Description: Every maximal ideal is prime - alternative proof. (Contributed by Thierry Arnoux, 15-Mar-2025) (Proof modification is discouraged.) (New usage is discouraged.)

Ref Expression
Hypotheses mxidlprmALT.1 
|- ( ph -> R e. CRing )
mxidlprmALT.2 
|- ( ph -> M e. ( MaxIdeal ` R ) )
Assertion mxidlprmALT 
|- ( ph -> M e. ( PrmIdeal ` R ) )

Proof

Step Hyp Ref Expression
1 mxidlprmALT.1 
 |-  ( ph -> R e. CRing )
2 mxidlprmALT.2 
 |-  ( ph -> M e. ( MaxIdeal ` R ) )
3 eqid 
 |-  ( R /s ( R ~QG M ) ) = ( R /s ( R ~QG M ) )
4 1 crngringd 
 |-  ( ph -> R e. Ring )
5 eqid 
 |-  ( Base ` R ) = ( Base ` R )
6 5 mxidlnzr 
 |-  ( ( R e. Ring /\ M e. ( MaxIdeal ` R ) ) -> R e. NzRing )
7 4 2 6 syl2anc 
 |-  ( ph -> R e. NzRing )
8 5 mxidlidl 
 |-  ( ( R e. Ring /\ M e. ( MaxIdeal ` R ) ) -> M e. ( LIdeal ` R ) )
9 4 2 8 syl2anc 
 |-  ( ph -> M e. ( LIdeal ` R ) )
10 3 1 7 9 qsfld 
 |-  ( ph -> ( ( R /s ( R ~QG M ) ) e. Field <-> M e. ( MaxIdeal ` R ) ) )
11 2 10 mpbird 
 |-  ( ph -> ( R /s ( R ~QG M ) ) e. Field )
12 fldidom 
 |-  ( ( R /s ( R ~QG M ) ) e.

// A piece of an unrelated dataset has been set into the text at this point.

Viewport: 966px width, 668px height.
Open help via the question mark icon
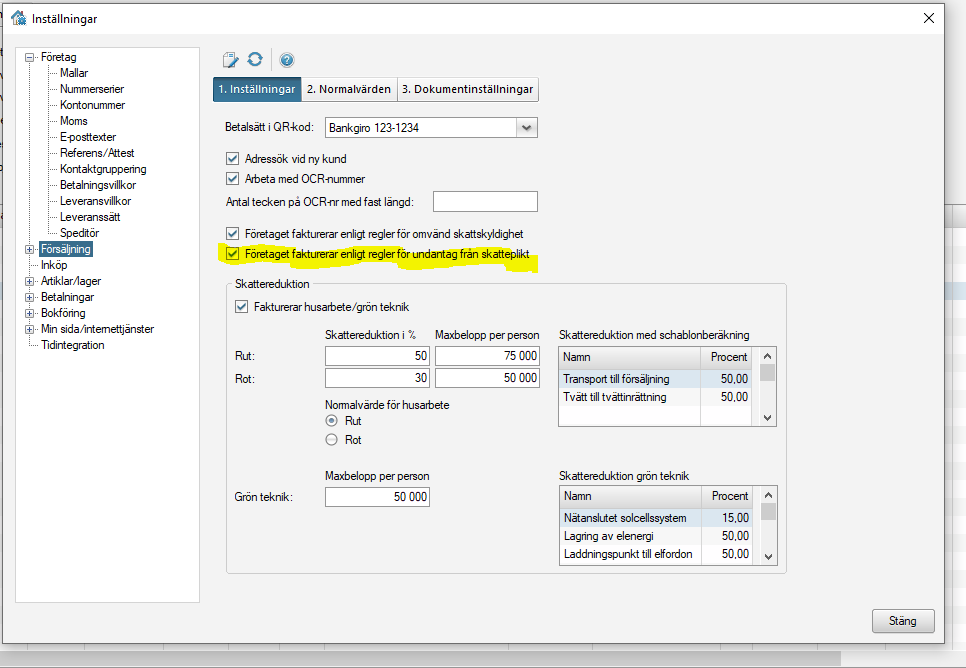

Field -> ( R /s ( R ~QG M ) ) e. IDomn )
13 11 12 syl 
 |-  ( ph -> ( R /s ( R ~QG M ) ) e. IDomn )
14 3 qsidom 
 |-  ( ( R e. CRing /\ M e. ( LIdeal ` R ) ) -> ( ( R /s ( R ~QG M ) ) e. IDomn <-> M e. ( PrmIdeal ` R ) ) )
15 1 9 14 syl2anc 
 |-  ( ph -> ( ( R /s ( R ~QG M ) ) e. IDomn <-> M e. ( PrmIdeal ` R ) ) )
16 13 15 mpbid 
 |-  ( ph -> M e. ( PrmIdeal ` R ) )